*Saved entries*

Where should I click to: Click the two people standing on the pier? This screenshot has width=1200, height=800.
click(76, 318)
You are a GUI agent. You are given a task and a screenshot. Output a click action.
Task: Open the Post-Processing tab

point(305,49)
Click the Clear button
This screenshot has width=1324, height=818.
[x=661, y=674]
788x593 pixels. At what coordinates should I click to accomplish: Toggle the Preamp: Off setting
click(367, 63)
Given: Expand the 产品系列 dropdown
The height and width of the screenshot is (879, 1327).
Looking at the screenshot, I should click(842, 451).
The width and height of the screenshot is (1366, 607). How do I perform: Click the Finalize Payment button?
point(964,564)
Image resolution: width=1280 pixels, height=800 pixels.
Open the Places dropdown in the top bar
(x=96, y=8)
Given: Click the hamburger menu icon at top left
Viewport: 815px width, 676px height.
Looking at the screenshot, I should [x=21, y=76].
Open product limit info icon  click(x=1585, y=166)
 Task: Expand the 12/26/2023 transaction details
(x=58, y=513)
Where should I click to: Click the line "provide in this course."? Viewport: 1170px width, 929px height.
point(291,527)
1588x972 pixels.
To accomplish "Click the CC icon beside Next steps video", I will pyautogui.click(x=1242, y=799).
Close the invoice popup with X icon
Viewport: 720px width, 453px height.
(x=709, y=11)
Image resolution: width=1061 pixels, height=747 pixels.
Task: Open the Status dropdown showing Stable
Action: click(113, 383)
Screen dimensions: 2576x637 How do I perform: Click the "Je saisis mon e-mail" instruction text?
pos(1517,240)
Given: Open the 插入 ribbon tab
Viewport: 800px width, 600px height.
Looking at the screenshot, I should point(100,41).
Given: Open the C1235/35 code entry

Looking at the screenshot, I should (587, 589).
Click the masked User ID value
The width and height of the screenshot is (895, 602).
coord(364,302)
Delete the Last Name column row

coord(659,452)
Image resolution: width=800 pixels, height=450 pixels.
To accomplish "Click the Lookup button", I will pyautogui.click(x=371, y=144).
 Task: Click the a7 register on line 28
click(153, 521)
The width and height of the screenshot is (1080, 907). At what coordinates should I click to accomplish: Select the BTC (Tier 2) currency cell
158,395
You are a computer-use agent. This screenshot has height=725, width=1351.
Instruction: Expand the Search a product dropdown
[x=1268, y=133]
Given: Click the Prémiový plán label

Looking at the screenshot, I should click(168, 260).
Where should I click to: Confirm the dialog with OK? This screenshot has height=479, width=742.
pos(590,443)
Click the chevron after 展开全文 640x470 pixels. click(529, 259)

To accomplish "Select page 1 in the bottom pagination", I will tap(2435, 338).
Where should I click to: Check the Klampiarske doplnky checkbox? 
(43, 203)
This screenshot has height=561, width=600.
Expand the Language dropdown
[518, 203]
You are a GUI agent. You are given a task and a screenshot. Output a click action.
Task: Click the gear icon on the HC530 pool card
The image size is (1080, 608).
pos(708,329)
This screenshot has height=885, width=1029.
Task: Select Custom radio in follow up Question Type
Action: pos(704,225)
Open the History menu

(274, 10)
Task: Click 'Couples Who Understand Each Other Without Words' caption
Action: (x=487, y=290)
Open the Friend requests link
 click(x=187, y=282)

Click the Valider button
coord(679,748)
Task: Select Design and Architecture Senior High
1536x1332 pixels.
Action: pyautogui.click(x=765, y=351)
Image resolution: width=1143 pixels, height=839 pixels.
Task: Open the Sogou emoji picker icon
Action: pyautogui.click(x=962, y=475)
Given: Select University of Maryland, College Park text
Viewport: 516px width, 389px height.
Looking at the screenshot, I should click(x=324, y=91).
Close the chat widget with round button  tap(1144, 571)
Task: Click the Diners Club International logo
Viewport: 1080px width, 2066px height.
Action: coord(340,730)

*WHAT TO PRODUCE*
Copy out each line of the data where the string "Close" appears.

*RESPONSE BOX*
Close the invoice popup with X icon
Close the chat widget with round button  tap(1144, 571)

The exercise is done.